The SFC's power to prosecute summary offences before the Magistrates' Court is not a new power. Prior to the enactment of the SFO, similar provisions can be found in: (a) section 148 of the (repealed) Securities Ordinance; (b) section 114 of the (repealed) Commodities Trading Ordinance; (c) section 62 of the (repealed) Securities and Futures Commission Ordinance; (d) section 65 of the (repealed) Leveraged Foreign Exchange Trading Ordinance; and (e) section 49 of the (repealed) Securities (Disclosure of Interests) Ordinance. It is also pertinent to note that in the Report of the Securities Review Committee entitled "The Operation and Regulation of the Hong Kong Securities Industry" (May 27, 1988) (commonly known as the Hay Davison Report), recommendation was made to enable the SFC to prosecute summary offences in its own name (see paragraphs 9.107, 9.111 and 9.112). Upon the introduction of the SFO (enacted in March 2002 and came into operation on April 1, 2003), the aforesaid legislations were consolidated and section 388 of the SFO simply retained the SFC's previous power to prosecute summary offences before the Magistrates' Court.
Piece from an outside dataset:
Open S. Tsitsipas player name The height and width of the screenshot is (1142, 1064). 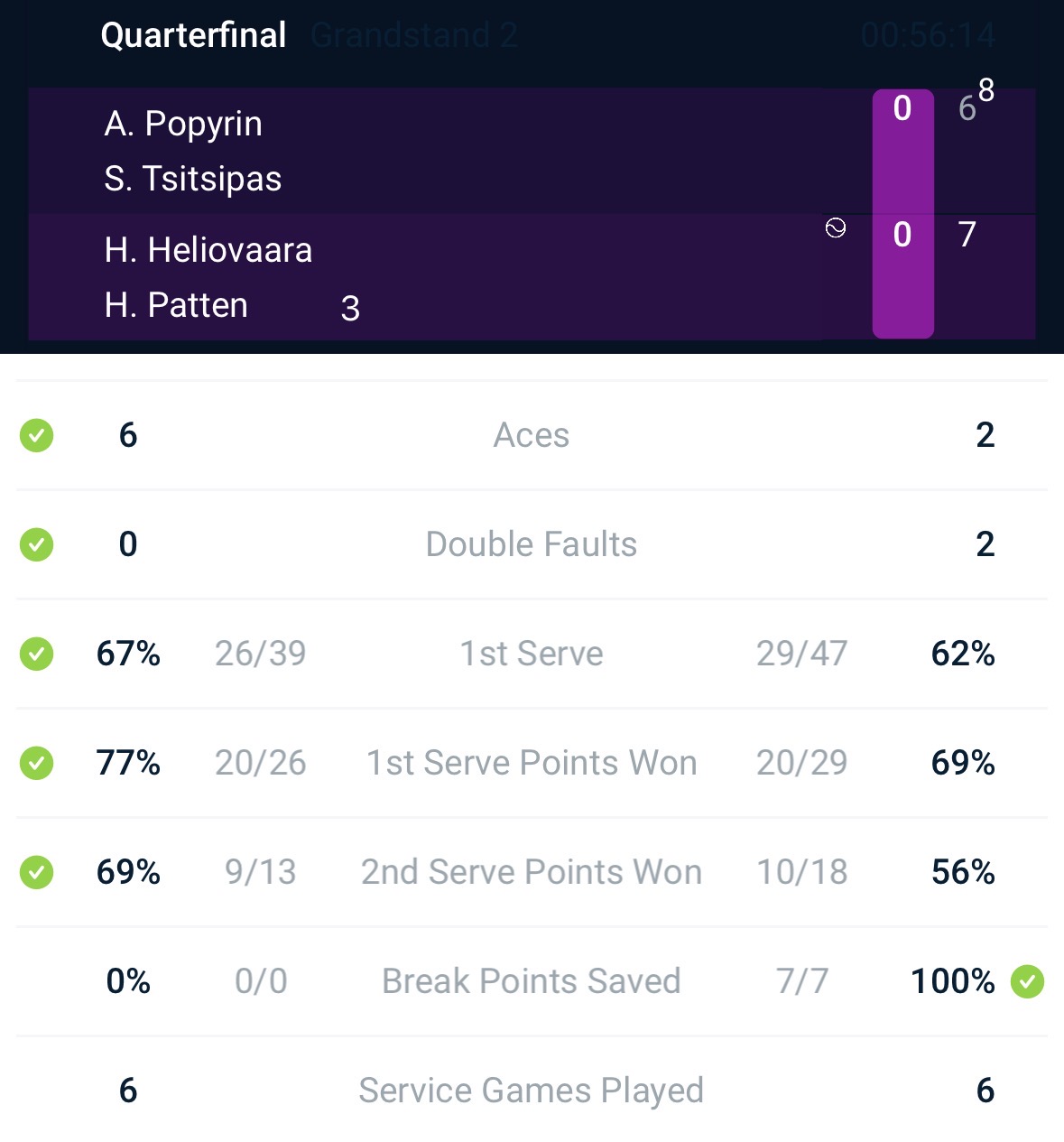pyautogui.click(x=193, y=179)

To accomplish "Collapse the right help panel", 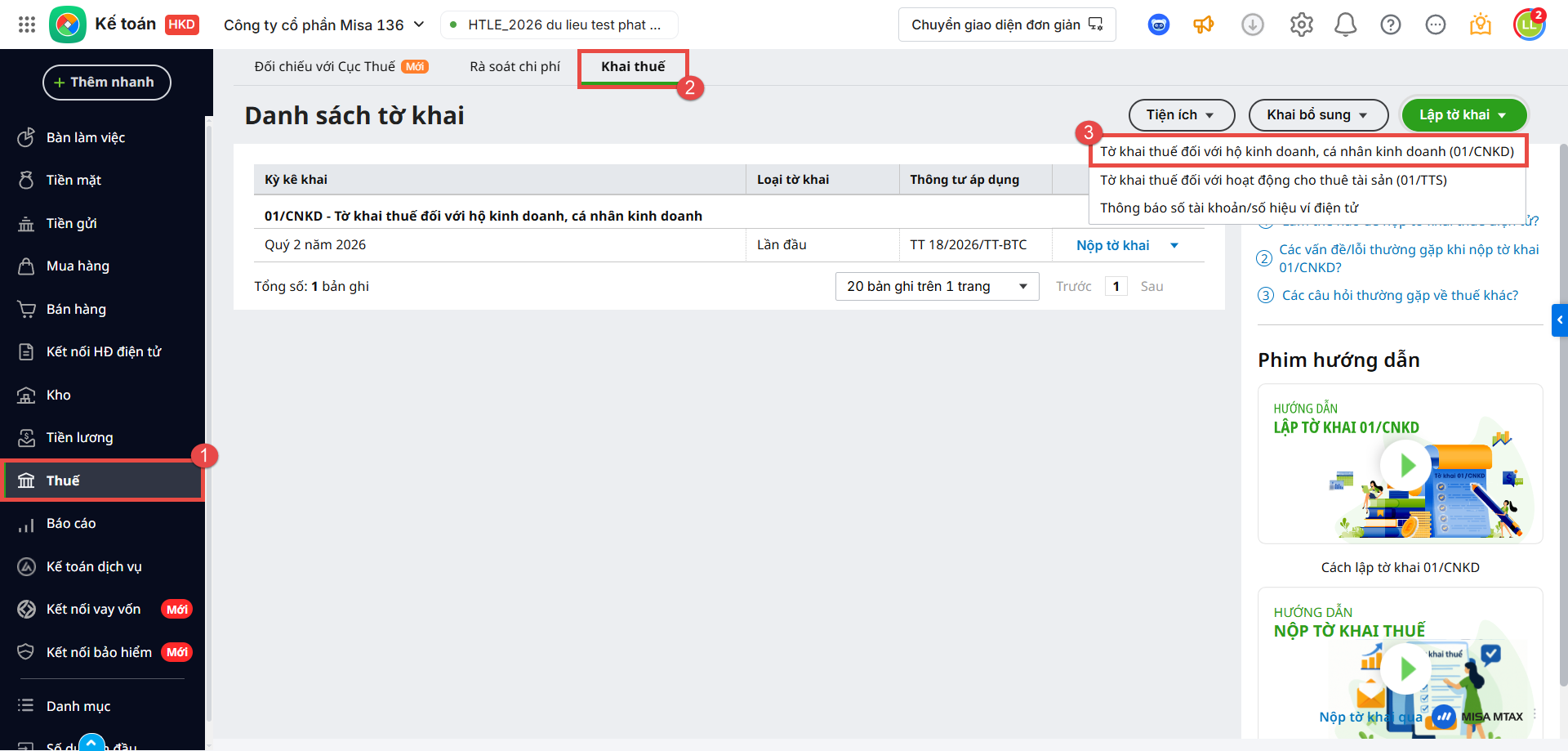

Indeed, the current section 388 of the SFO is closely modelled on section 62 of the repealed Securities and Futures Commission Ordinance.

Besides, Hong Kong is not the only jurisdiction which empowers agencies similar to SFC to prosecute relevant offences. Other common law jurisdictions which have similar statutory provisions include Australia, New Zealand, Malaysia, Ontario (of Canada) and the United Kingdom.

As far as market misconduct cases investigated by the SFC are concerned, it is the DoJ and not the SFC which makes the prosecutorial decisions in accordance with the established and published prosecution policy prevailing from time to time (Prosecution Code). In practice, the SFC refers all market misconduct cases to the DoJ for advice on sufficiency of evidence and venue, and the DoJ will then advise the SFC in accordance with the Prosecution Code. When appropriate, counsel of the DoJ will also prosecute the trials and appeals of those cases. Whilst the views of the SFC are taken into account and given their due weight, it is the DoJ's decision which takes supremacy.

The DoJ is fully conscious of its constitutional role under Article 63 of the Basic Law, which provides that the DoJ shall control criminal prosecutions, free from any interference. During the legislative process of section 388 of the SFO, the DoJ had considered the relationship between section 388(1) of the SFO and Article 63 of the Basic Law. Having considered the provisions of section 388(3), it was and remains the view of the DoJ that section 388(1) is not inconsistent with Article 63 of the Basic Law.

It was and still is the position of the DoJ that the SFC should at all times respect section 388(3) of the SFO and Article 63 of the Basic Law and that the power under section 388(1) of the SFO should be exercised under the overriding prosecutorial authority of the DoJ and with appropriate check and balance. For this reason, high-level communications and discussions between the DoJ and the SFC in respect of the latter's co-operation and employment of its powers with respect to the investigation and prosecution of criminal cases have been ongoing. The new Director of Public Prosecutions has taken and will continue to take an active role in the process. Throughout these communications and discussions, the DoJ stressed to the SFC that it is always important that: (1) a body with compulsory powers of investigation and a prosecutorial function exercises such function in a proper, fair and responsible manner; (2) there is full and frank accountability and in particular by an investigatory agency with other interested investigatory agencies and the prosecution service; (3) the full ambit of any criminality be fully investigated and dealt with properly; (4) a body with a regulatory and investigatory responsibility should be checked to ensure any prosecution action is done with equal measure and in an evenhanded manner to all. The Administration currently has no plan to suggest any changes to section 388 of the SFO. The DoJ will continue to work closely with the SFC to ensure that the aforesaid objectives are achieved.